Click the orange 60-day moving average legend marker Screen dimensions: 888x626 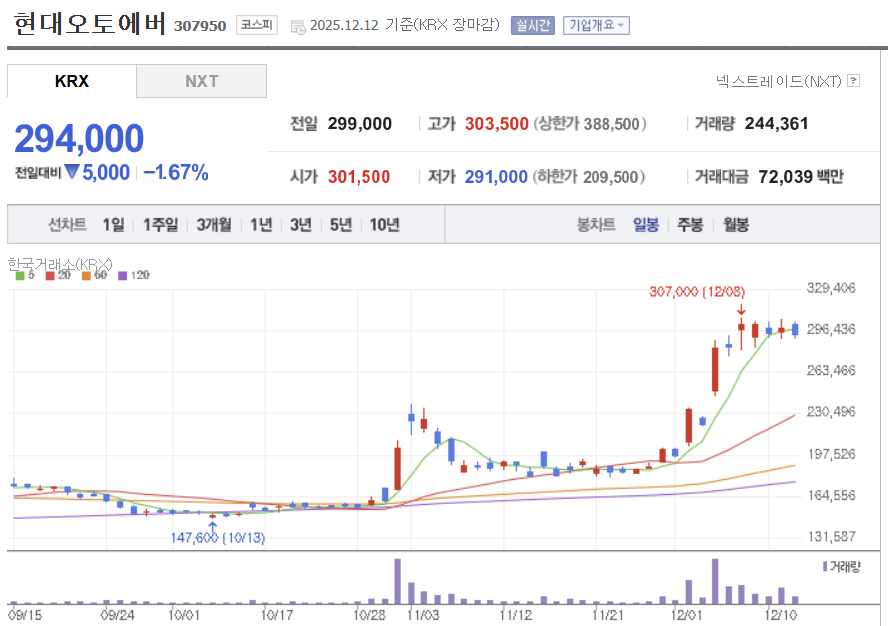coord(85,276)
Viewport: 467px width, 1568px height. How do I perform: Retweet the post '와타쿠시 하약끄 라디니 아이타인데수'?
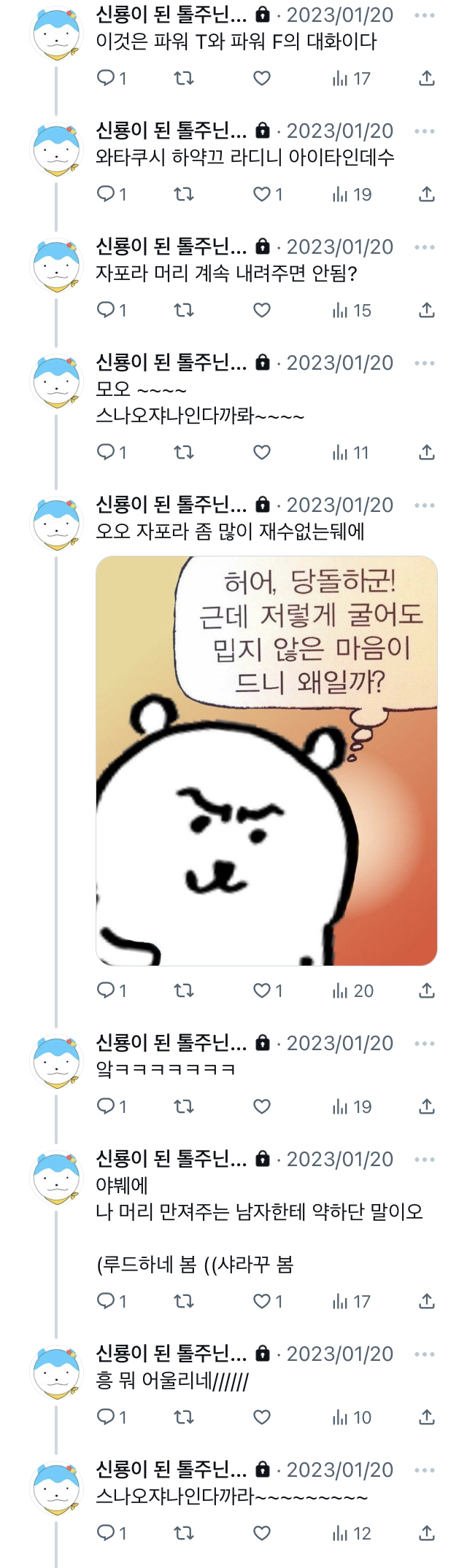[x=184, y=194]
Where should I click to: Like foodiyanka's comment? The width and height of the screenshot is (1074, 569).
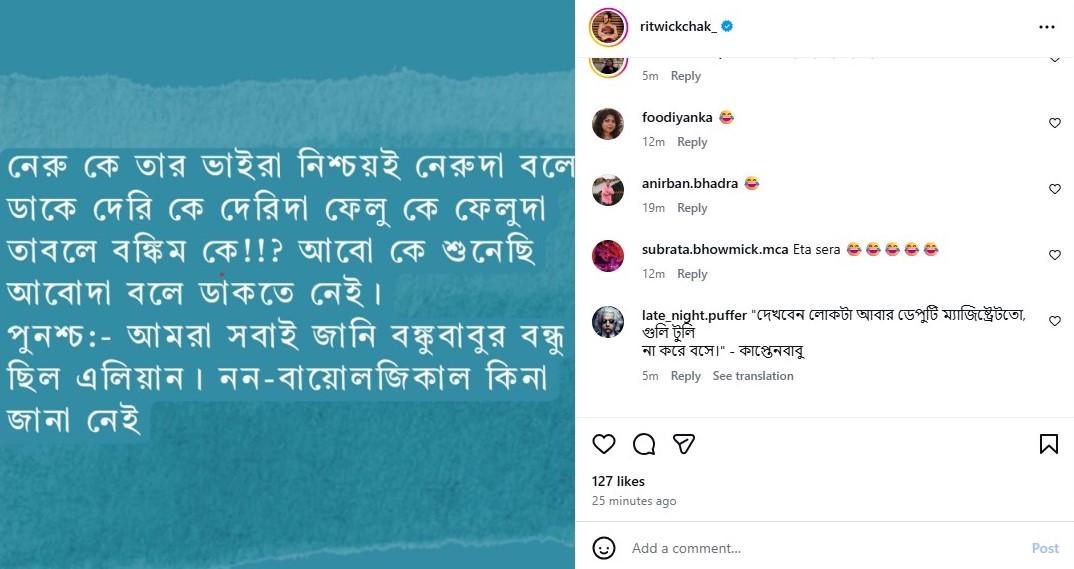point(1054,123)
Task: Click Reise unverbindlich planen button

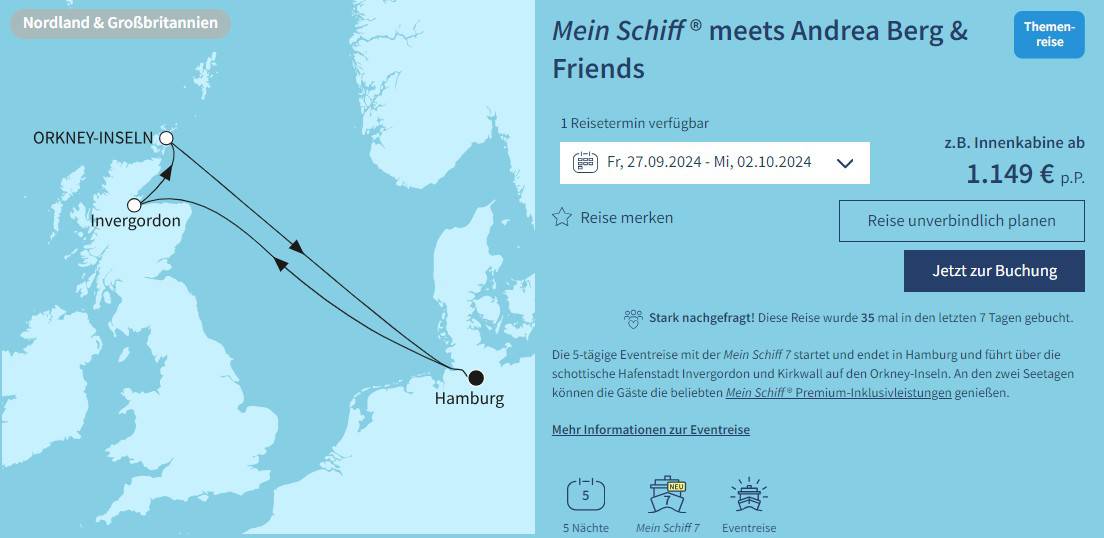Action: pyautogui.click(x=961, y=221)
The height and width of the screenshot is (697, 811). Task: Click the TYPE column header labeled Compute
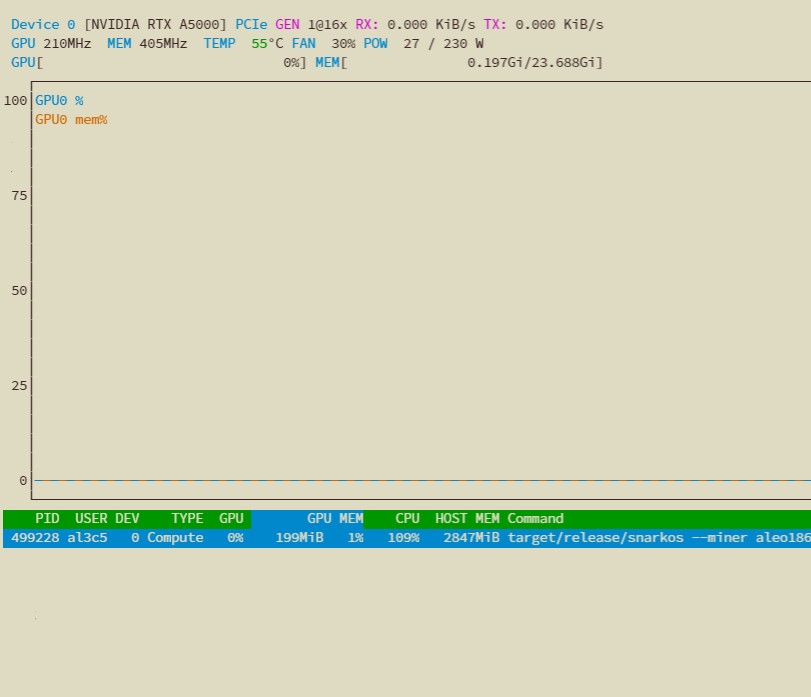[186, 518]
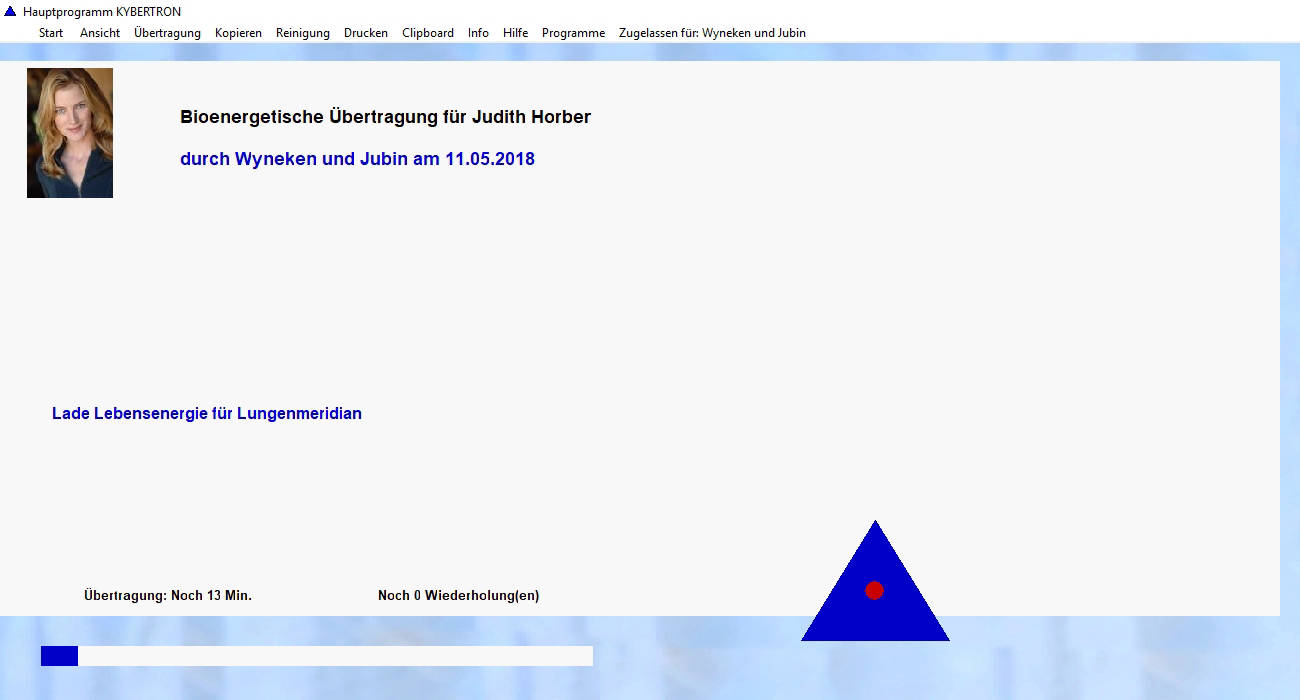
Task: Open the Übertragung menu
Action: 167,33
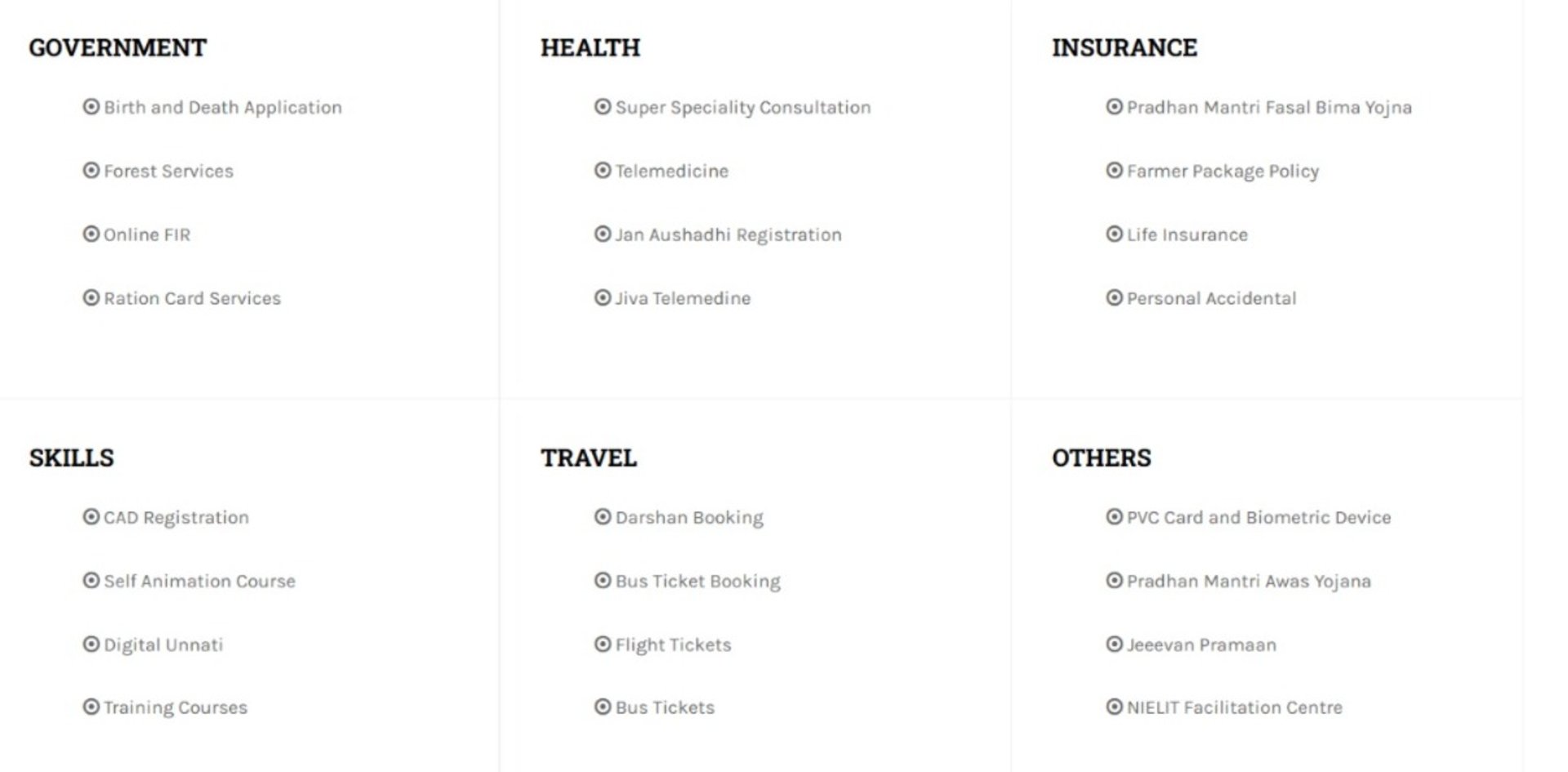Go to NIELIT Facilitation Centre
1568x772 pixels.
[1234, 708]
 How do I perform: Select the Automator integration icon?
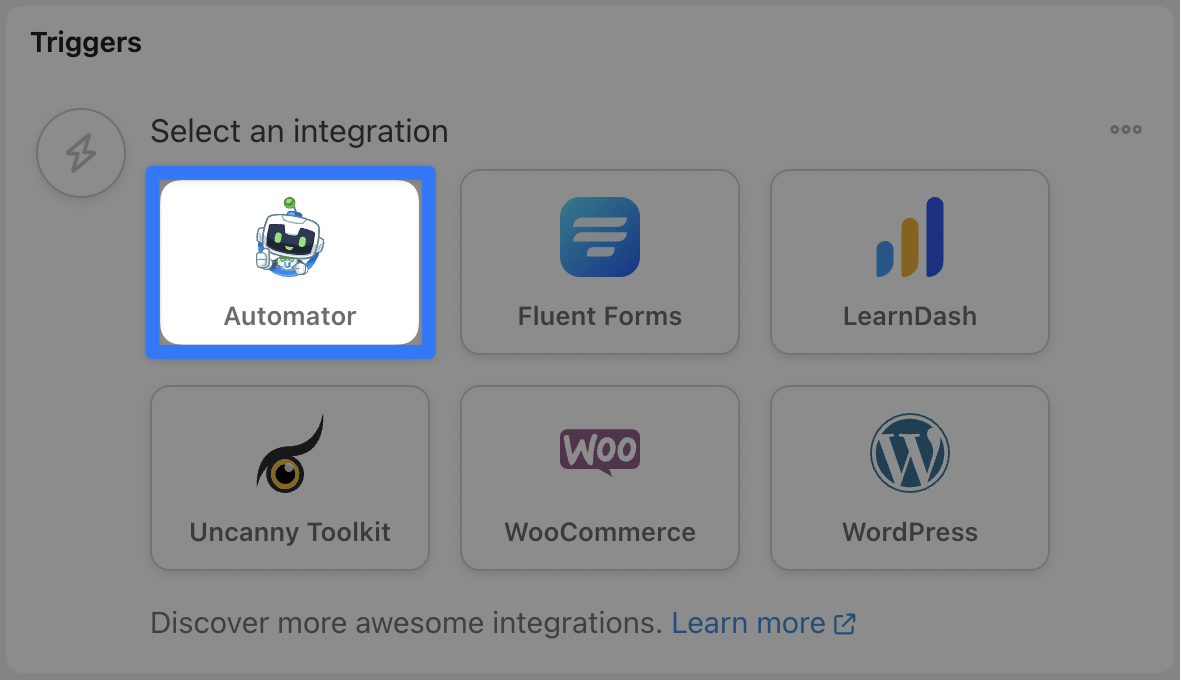point(290,237)
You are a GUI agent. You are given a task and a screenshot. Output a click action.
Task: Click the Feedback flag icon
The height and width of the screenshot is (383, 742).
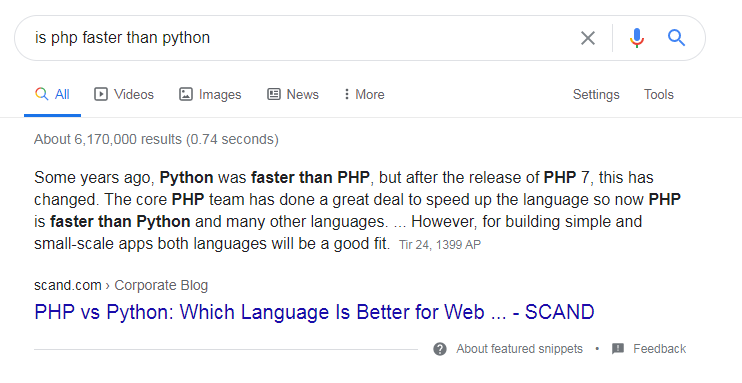pos(618,349)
****************************************
What to do:
Nothing but the lines from the line containing "You are a GUI" through the end of the data, both ends included, is to be reproduced, exactly as written and without the pictures.

Output below:
You are a GUI agent. You are given a task and a screenshot. Output a click action.
Task: Click the Feedback flag icon
The height and width of the screenshot is (383, 742).
pos(618,349)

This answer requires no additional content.